Uncertainties arise from the microtomography imaging process itself where artefacts, noise and unresolved morphological features are intrinsic limitations inducing important deviations in the estimation of petrophysical properties [1]. In addition, proper assessment of the kinetic parameters in dissolution processes also raises challenges. Mineral reactivities are critical parameters to account though they commonly suffer from discrepancies of several orders of magnitude [2]. Therefore, we aim to quantify both morphological uncertainties due to unresolved features in X-ray microtomography and kinetic parameter uncertainties for reactive processes in porous media.
In this presentation, we focus on a multitask inverse problem for reactive flows at the pore scale through a data assimilation approach that incorporates uncertainty quantification by means of a Bayesian Physics-Informed Neural Network (BPINN). This novel approach combines dynamical imaging data and physics-based regularization induced by the PDE model of calcite dissolution. This PDE model is a two-scale porosity formulation, similar to the benchmark introduced in [3].
We build the present technique upon the efficient data-assimilation framework developed in [4], which robustly addresses multi-objective and multiscale Bayesian inverse problems including latent field reconstruction. The strategy relies on an adaptive and automatic weighting of the target distribution parameters and objectives. It benefits from enhanced convergence and stability compared to conventional formulations and reduces sampling bias by avoiding manual tuning of critical weighting parameters [5]. The adjusted weights bring information on the task uncertainties, improve the reliability of the noise-related and model adequacy estimates and ensure unbiased uncertainty quantification.

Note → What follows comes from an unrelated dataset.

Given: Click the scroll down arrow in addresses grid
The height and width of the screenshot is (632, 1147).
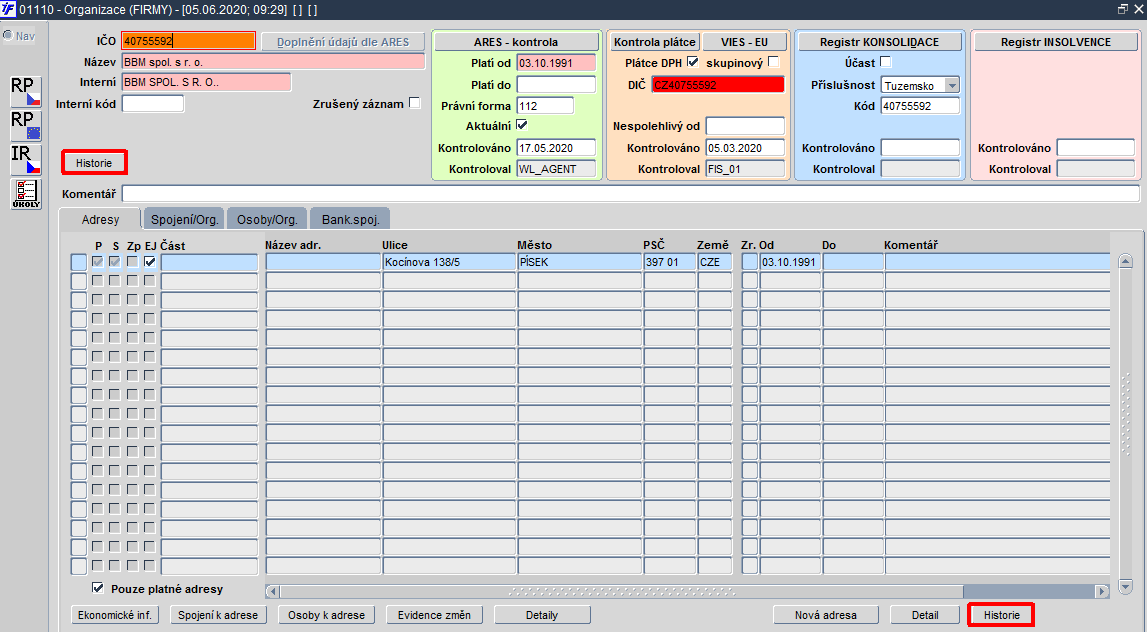Looking at the screenshot, I should pyautogui.click(x=1126, y=587).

Finally, we present posterior distributions on the chemical inverse parameters in addition to local morphological uncertainties on the micro-porosity field for pore-scale imaging on calcite dissolution.
References:
[1] S. Perez, P. Moonen, and P. Poncet, On the Deviation of Computed Permeability Induced by Unresolved Morphological Features of the Pore Space, Transport in Porous Media, 141:151-184 (2022).

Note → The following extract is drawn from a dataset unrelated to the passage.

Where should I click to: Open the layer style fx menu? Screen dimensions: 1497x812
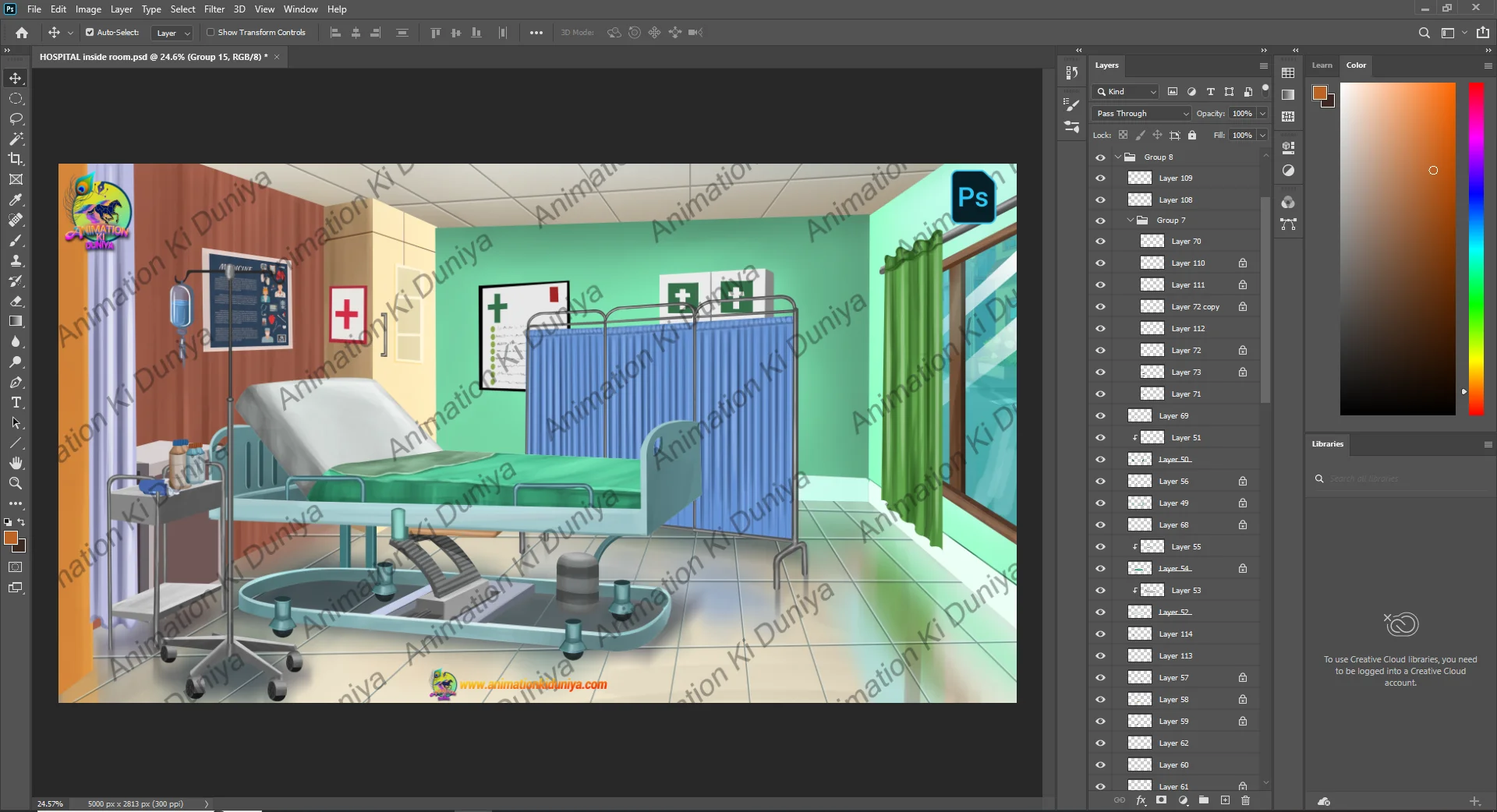(x=1141, y=800)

[2] C. Noiriel, M. Oursin, G. Saldi, and D. Haberthür, Direct determination of dissolution rates at crystal surfaces using 3D X-Ray microtomography, ACS Earth and Space Chemistry, 3(1):100-108 (2019).
[3] S. Molins, C. Soulaine, N.I. Prasianakis, A. Abbasi, P. Poncet, A.J.C Ladd, V. Starchenko, S. Roman, D. Trebotich, H.A. Tchelepi, and C.I Steefel, Simulation of mineral dissolution at the pore scale with evolving fluid-solid interfaces: review of approaches and benchmark problem set, Computational Geosciences, 25(4):1285-1318 (2021).
[4] S. Perez, S. Maddu, I.F. Sbalzarini, and P. Poncet, Adaptive weighting of Bayesian physics informed neural networks for multitask and multiscale forward and inverse problems, under revision for Journal of Computational Physics (2023).
[5] S. Maddu, D. Sturm, C. L Müller, and I. F Sbalzarini, Inverse Dirichlet weighting enables reliable training of physics informed neural networks, Machine Learning: Science and Technology, 3(1):015026 (2022).